Return the full set of entries below exactly, leaving every image out.
○ ○ ○ ○
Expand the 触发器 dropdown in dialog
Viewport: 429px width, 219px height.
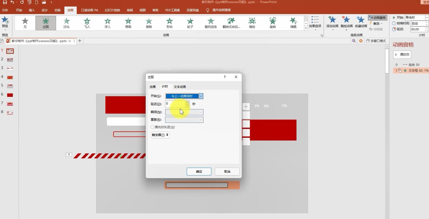[160, 135]
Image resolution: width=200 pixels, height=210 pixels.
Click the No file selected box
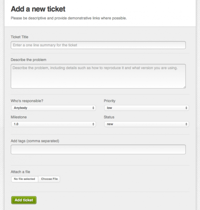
○ ○ ○ ○
◆ Answer to the problem ◆
Expand the 触发器 dropdown in dialog
Viewport: 429px width, 219px height.
[160, 135]
Image resolution: width=200 pixels, height=210 pixels.
Click the No file selected box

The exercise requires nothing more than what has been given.